In physics, the internationally agreed conventional temperature scale is called the Kelvin scale. It is calibrated through the internationally agreed and prescribed value of the Boltzmann constant, referring to motions of microscopic particles, such as atoms, molecules, and electrons, constituent in the body whose temperature is to be measured. In contrast with the thermodynamic temperature scale invented by Kelvin, the presently conventional Kelvin temperature is not defined through comparison with the temperature of a reference state of a standard body, nor in terms of macroscopic thermodynamics.

Apart from the absolute zero of temperature, the Kelvin temperature of a body in a state of internal thermodynamic equilibrium is defined by measurements of suitably chosen of its physical properties, such as have precisely known theoretical explanations in terms of the Boltzmann constant.[citation needed] That constant refers to chosen kinds of motion of microscopic particles in the constitution of the body. In those kinds of motion, the particles move individually, without mutual interaction. Such motions are typically interrupted by inter-particle collisions, but for temperature measurement, the motions are chosen so that, between collisions, the non-interactive segments of their trajectories are known to be accessible to accurate measurement. For this purpose, interparticle potential energy is disregarded.

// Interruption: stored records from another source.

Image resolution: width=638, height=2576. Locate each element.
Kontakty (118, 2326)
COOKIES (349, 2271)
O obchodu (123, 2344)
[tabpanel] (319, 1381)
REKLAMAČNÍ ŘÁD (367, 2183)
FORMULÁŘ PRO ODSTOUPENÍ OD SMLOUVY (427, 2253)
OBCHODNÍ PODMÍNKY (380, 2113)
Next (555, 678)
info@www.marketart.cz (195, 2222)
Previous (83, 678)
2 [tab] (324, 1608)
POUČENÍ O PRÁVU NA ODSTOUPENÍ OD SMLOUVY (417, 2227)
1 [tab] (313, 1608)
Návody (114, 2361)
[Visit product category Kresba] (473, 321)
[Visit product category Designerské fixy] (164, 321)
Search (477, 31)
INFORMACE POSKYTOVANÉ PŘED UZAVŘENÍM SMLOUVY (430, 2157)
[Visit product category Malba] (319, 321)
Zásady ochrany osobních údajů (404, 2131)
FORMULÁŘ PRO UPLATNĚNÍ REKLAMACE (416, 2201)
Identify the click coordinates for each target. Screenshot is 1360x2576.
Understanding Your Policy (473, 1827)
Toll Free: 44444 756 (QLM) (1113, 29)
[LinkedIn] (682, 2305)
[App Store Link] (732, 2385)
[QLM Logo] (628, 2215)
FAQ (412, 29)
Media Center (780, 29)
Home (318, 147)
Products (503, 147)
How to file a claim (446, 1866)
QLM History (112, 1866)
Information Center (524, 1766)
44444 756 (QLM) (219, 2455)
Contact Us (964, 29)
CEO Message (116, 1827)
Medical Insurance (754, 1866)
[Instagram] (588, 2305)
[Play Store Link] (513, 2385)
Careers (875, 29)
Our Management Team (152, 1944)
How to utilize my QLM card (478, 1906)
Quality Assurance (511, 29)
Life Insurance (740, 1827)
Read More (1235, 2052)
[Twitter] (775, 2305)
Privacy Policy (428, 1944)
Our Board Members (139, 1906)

In an ideal gas, and in other theoretically understood bodies, the Kelvin temperature is defined to be proportional to the average kinetic energy of non-interactively moving microscopic particles, which can be measured by suitable techniques. The proportionality constant is a simple multiple of the Boltzmann constant. If molecules, atoms, or electrons, are emitted from material and their velocities are measured, the spectrum of their velocities often nearly obeys a theoretical law called the Maxwell–Boltzmann distribution, which gives a well-founded measurement of temperatures for which the law holds. There have not yet been successful experiments of this same kind that directly use the Fermi–Dirac distribution for thermometry, but perhaps that will be achieved in the future.

The speed of sound in a gas can be calculated theoretically from the molecular character of the gas, from its temperature and pressure, and from the value of the Boltzmann constant. For a gas of known molecular character and pressure, this provides a relation between temperature and the Boltzmann constant. Those quantities can be known or measured more precisely than can the thermodynamic variables that define the state of a sample of water at its triple point. Consequently, taking the value of the Boltzmann constant as a primarily defined reference of exactly defined value, a measurement of the speed of sound can provide a more precise measurement of the temperature of the gas.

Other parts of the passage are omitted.